- **Instructions for the task**:
Work through the entries below and show every line in which "Gospel" is found.

[Provided data]

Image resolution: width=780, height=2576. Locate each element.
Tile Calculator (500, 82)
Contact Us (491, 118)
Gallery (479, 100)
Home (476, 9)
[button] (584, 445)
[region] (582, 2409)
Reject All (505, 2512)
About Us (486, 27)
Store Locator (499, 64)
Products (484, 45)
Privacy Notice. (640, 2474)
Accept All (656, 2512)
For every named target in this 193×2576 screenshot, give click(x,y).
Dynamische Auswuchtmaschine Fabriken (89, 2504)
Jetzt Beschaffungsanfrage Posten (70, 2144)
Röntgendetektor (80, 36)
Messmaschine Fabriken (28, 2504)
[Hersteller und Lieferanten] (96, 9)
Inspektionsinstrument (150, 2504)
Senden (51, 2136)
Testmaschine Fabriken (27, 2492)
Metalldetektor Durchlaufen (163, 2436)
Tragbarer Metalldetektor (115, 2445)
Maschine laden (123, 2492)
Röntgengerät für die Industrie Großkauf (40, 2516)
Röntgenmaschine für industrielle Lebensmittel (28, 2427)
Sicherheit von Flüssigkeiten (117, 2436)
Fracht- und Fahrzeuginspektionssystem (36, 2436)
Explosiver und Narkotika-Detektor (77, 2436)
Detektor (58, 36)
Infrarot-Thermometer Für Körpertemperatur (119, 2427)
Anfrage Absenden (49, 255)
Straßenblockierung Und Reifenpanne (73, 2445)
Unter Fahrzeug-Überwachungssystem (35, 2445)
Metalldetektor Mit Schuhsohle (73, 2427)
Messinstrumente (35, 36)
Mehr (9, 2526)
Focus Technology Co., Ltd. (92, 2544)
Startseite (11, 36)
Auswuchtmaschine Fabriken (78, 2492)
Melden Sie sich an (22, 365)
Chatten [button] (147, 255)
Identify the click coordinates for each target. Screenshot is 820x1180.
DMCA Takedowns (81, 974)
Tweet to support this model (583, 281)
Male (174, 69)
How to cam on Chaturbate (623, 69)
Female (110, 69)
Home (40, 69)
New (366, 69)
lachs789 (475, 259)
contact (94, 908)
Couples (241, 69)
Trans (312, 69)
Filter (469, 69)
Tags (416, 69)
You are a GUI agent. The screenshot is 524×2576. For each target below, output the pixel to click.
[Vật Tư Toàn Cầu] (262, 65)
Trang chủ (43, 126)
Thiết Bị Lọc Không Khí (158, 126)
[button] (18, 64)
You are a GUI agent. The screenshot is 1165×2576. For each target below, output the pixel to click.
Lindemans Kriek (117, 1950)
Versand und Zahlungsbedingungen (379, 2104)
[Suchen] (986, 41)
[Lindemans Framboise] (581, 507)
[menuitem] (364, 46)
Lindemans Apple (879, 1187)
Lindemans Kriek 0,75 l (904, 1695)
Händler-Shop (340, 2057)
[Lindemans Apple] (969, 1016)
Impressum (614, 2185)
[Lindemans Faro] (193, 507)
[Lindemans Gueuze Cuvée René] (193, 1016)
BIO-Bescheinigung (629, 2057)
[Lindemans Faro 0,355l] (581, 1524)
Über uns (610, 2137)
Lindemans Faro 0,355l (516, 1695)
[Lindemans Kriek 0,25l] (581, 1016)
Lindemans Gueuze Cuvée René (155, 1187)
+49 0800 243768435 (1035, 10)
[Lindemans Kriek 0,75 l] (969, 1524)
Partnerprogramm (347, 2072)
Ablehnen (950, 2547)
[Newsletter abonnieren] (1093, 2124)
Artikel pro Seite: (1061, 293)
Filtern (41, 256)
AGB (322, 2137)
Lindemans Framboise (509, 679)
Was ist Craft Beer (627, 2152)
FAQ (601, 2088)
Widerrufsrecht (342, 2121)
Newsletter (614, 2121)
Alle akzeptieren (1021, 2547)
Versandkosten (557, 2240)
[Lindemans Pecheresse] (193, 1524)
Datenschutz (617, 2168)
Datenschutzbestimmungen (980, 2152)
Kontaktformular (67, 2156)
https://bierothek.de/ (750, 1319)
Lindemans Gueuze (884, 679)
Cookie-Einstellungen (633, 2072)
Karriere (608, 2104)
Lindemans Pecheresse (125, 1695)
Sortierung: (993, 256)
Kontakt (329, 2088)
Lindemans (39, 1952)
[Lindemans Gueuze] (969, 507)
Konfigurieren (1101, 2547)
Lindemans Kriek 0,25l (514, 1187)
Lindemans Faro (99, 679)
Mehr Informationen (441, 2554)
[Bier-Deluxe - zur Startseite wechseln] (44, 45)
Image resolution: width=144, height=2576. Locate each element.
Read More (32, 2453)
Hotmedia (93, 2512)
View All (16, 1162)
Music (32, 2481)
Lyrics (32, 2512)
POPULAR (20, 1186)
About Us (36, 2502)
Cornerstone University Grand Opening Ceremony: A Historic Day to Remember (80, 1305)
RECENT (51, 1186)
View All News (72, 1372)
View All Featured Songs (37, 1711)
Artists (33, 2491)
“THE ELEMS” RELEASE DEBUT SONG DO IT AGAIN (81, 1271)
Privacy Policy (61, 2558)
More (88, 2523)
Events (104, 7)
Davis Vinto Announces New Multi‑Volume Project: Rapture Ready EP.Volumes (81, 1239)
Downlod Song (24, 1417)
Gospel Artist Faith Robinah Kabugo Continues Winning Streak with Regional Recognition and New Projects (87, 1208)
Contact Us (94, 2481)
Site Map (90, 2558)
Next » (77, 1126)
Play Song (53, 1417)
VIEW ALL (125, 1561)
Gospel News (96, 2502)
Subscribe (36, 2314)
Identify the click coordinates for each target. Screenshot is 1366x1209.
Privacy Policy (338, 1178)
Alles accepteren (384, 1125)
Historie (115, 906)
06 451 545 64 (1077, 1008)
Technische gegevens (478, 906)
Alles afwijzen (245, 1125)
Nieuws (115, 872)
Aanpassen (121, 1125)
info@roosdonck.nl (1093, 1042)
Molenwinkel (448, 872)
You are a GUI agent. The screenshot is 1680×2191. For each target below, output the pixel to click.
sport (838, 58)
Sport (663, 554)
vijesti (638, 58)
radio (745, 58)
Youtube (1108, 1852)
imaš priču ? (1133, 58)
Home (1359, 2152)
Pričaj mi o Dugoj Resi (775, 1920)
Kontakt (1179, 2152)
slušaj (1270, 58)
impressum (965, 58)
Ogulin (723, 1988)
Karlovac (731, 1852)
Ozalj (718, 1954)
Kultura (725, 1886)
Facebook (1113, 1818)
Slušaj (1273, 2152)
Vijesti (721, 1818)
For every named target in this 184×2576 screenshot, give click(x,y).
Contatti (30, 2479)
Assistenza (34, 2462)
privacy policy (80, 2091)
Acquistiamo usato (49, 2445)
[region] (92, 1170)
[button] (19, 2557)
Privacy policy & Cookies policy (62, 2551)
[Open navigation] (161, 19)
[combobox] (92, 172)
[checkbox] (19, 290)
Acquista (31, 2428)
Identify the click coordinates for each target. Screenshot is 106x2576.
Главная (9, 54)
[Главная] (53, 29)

[/Provided data]

- **Exercise answer**:
Gospel Artist Faith Robinah Kabugo Continues Winning Streak with Regional Recognition and New Projects (87, 1208)
Gospel News (96, 2502)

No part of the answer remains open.